幸いそれ以上おかしなことにはならず、傷に張り付いた魔法陣が崩れると、ちゃんと傷が塞がった。セーフセーフ。
《セーフじゃありませんよそれえ!魔力込め過ぎて魔法が上位変換起こしてます!!》
あれえ、魔法陣が割れないから魔力量問題ないと思ってたのに!違うのか!
《ちーがーいーまーすー!習ってない魔法を使おうと!しないで!》
治癒されたサクシュカさんと、その周囲の龍たちとイードさんが、ぽかんとした顔でこっちを見ている。
【……ねえハイウィン、あなた背中に聖女様でも載せてきたの?上位治癒とか初めて見たんですけど】
サクシュカさんが怪訝な声。
【いや、これは最近拾った子で、治癒魔法は……ああ、お主が使ったのを見て覚えてしもうたのじゃろう】
真面目に答えるハイウィンさん。
「いやいや、まて、サクシュカ姉は上位治癒は覚えておらぬだろう?それにさっきの魔法陣は、ああそうか、馬鹿魔力……」
言いかけて、途中で原因に気が付いて黙るイードさん。って馬鹿魔力とか相変わらず失礼ね?
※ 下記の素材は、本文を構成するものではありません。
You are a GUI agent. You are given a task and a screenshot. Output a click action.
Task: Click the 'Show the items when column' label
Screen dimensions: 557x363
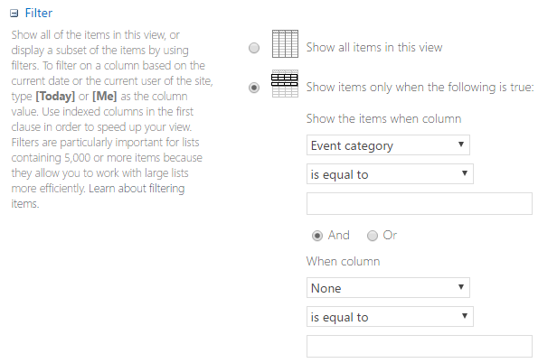click(384, 118)

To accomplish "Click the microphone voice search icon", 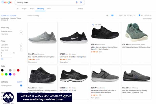I will (x=77, y=2).
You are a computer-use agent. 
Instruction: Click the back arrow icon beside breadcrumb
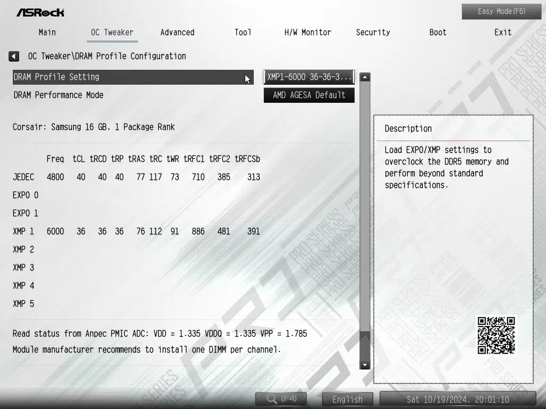(x=14, y=56)
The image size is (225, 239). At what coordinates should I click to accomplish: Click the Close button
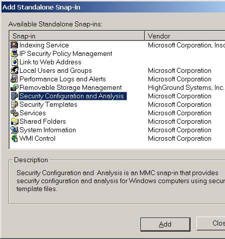211,224
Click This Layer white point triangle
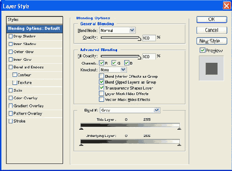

「……魔力が多すぎると上位変換が起こるのって、治癒だけ?」
諦めの境地で、質問してみる。
「魔力量で階梯そのものが変わるのは、治癒と一部の結界魔法だけだな。というか、召喚や攻撃魔法でそんな恐ろしい仕様があっては困る」
イードさんの回答。そう言われればそうね……
【でも助かったわ、ありがとうお嬢さん。とはいえ、治癒は結構魔力を食うから、気を付けてね】
態勢を立て直したサクシュカさんがそう言って、戦列に戻っていった。
《……魔力の枯渇とかあるんですかね、あなたの場合》
シエラが嫌なところを突っ込んでくるけど、正直あたし本人も把握できてないから判らない、としか言いようがないですね……
主人公、やらかす。(お約束ですね!)
龍たちの名に法則性とかは特にないです。召喚獣は英語が多いけど。
12/24 エンブロイズさんの姿を間違えていたのを今頃発見したのでマグナス様のサイズ描写ともども直しました!ブロイ君は細い系だよ!